§ **Data for processing**:
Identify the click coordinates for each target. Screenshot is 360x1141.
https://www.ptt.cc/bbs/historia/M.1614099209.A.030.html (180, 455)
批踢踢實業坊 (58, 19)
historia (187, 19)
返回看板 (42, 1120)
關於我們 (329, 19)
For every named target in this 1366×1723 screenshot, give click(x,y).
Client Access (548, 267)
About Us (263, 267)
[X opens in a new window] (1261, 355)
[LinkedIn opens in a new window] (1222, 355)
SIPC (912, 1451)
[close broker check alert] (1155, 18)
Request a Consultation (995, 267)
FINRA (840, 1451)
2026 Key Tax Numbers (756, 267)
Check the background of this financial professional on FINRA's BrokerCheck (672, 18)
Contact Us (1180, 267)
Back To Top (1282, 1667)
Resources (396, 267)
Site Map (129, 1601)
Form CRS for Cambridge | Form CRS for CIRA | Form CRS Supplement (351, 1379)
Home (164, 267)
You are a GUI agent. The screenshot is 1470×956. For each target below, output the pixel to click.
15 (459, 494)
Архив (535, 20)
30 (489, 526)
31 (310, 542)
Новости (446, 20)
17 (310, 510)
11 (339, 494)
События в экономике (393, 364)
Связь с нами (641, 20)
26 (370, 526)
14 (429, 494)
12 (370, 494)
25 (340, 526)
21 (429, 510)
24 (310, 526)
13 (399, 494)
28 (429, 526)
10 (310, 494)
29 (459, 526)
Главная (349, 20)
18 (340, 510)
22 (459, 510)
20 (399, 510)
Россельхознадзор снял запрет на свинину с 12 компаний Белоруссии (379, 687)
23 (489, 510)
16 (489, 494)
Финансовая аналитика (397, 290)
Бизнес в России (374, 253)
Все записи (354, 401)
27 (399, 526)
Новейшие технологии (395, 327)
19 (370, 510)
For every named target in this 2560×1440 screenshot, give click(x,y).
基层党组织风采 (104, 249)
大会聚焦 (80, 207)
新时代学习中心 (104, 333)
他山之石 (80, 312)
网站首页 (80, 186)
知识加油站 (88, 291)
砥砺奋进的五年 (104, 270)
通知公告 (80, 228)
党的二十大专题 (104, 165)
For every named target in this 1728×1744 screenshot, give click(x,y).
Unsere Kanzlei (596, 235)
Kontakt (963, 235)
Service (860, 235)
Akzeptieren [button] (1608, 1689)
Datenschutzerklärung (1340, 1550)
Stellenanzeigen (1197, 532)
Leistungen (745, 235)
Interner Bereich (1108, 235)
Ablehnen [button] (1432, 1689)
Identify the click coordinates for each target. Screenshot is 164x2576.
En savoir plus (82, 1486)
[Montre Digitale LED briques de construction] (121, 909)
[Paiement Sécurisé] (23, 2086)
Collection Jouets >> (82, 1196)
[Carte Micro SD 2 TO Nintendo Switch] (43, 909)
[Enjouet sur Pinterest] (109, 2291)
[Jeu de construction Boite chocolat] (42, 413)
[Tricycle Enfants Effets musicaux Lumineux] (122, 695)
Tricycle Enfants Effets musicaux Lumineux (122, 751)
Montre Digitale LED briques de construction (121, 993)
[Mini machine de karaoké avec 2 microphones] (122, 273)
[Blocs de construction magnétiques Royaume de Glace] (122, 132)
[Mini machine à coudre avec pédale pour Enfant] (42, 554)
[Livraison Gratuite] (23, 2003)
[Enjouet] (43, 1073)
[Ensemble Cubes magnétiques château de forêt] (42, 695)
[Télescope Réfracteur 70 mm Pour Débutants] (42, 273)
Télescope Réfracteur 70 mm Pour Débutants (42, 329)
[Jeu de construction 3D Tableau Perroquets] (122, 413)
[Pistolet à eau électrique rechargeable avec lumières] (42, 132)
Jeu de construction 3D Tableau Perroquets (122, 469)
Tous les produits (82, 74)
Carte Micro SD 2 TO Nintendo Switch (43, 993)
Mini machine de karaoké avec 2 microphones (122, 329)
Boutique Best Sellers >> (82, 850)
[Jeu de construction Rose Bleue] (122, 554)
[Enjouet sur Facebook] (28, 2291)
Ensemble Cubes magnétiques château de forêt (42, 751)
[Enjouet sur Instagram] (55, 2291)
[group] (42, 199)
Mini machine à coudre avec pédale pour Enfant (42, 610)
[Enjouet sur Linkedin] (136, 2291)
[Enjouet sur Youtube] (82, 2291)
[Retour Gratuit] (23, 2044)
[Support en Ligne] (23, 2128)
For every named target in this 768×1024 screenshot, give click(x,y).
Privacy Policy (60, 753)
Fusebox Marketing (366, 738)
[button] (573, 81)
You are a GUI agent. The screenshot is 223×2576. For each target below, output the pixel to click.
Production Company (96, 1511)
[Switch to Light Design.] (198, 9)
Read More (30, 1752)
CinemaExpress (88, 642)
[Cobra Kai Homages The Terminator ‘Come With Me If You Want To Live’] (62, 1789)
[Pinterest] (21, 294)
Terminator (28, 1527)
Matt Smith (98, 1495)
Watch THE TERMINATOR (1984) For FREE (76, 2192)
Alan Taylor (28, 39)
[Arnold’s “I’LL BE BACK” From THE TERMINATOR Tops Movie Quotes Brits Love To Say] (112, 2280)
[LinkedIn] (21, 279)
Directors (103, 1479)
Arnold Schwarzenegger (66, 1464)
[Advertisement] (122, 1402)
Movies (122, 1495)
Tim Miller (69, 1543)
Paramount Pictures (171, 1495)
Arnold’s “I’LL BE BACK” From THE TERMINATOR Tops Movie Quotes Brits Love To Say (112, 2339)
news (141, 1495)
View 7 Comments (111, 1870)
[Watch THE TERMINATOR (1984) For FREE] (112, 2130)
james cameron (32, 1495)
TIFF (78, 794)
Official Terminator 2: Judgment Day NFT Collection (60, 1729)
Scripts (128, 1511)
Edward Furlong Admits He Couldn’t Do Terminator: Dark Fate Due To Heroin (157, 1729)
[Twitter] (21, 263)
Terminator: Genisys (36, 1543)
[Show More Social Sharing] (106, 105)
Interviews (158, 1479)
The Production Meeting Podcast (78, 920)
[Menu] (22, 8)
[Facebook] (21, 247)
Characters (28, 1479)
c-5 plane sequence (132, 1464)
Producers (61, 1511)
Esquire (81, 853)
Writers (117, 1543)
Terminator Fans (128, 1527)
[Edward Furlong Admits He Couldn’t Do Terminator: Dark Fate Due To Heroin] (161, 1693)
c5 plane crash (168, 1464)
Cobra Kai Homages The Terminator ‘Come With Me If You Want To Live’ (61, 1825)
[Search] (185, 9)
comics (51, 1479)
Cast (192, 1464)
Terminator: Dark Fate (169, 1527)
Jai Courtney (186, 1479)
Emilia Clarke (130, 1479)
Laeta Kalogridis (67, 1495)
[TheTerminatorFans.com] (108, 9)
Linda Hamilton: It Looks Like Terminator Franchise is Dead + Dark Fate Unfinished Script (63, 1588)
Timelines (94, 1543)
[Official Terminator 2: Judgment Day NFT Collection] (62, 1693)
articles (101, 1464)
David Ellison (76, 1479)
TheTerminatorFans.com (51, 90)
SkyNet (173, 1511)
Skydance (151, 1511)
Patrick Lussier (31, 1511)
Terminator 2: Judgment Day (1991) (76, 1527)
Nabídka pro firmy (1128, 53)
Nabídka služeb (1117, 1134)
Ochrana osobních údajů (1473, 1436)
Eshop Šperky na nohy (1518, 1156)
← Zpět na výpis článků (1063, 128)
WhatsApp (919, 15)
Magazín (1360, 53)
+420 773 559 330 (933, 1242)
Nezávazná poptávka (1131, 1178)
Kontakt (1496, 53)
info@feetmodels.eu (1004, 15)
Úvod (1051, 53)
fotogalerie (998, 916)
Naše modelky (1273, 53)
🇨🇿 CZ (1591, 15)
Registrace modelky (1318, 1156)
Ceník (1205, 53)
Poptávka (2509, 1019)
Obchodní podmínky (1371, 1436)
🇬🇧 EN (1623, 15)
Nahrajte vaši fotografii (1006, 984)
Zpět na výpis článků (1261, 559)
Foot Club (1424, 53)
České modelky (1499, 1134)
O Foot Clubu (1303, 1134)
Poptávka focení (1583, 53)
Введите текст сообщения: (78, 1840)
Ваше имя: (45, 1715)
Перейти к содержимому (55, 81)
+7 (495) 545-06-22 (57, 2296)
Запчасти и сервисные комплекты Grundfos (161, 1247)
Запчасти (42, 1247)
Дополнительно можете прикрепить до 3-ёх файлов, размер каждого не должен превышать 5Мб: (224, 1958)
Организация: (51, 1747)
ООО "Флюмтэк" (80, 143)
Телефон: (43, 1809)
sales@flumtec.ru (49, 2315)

§ **Directions for this task**: Pick out every line of the listing containing the word "Perroquets", and show those lines.

§ **Finished task**:
[Jeu de construction 3D Tableau Perroquets] (122, 413)
Jeu de construction 3D Tableau Perroquets (122, 469)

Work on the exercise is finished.